Country carries a connotation that the pieces are somehow inferior
to their counterparts produced in big city shops that catered to clients with
greater wealth. This is simply not accurate. The rural craftsman may not have
had any formal training, but he executed his art with considerable skill and
ingenuity.
A craftsman working in a large city like Philadelphia in 1750
would certainly have had access to various resources that illustrated
fashionable furniture designs of the day, such as Thomas Chippendale's Gentleman
and Cabinet Maker's Directory. A craftsman working on the western Pennsylvania
frontier was not able to access these same resources.
Instead, he relied on
a client's or his own interpretation of the high style furniture being made in
the city. The further from a major center of population, the more liberal was
the interpretation. The rural cabinetmaker typically worked with walnut or
cherry instead of the rare, and more expensive, mahogany favored by
cabinetmakers of America's urban centers.

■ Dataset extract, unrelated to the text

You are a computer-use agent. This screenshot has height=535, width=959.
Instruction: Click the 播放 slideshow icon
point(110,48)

As Americans moved west after the
Revolution, local cabinetmakers produced an enormous amount of furniture for an
emerging middle class. Small local shops made virtually all of this furniture,
generally as commissioned pieces. If someone needed a chest of drawers, they
went to a cabinetmaker and specified what was desired. Each piece of furniture
became a sign of the owner's tastes, rather than that of the
manufacturer.
Few furniture makers worked full-time at the craft. Many made
coffins and other simple necessities, such as baskets, wooden utensils and other
household implements.
The word regional should replace country. This places
the emphasis properly on exactly what the furniture produced outside major
metropolitan areas really is: the work of locally-trained craftsmen adopting
styles and materials to fit local needs and tastes.
About the author: Wes Cowan is founder and owner of Cowan's Auctions, Inc. in Cincinnati, Ohio. An internationally-recognized expert in historic Americana, Wes stars in the PBS television series History Detectives and is a featured appraiser on Antiques Roadshow. He can be reached via email at info@cowans.com.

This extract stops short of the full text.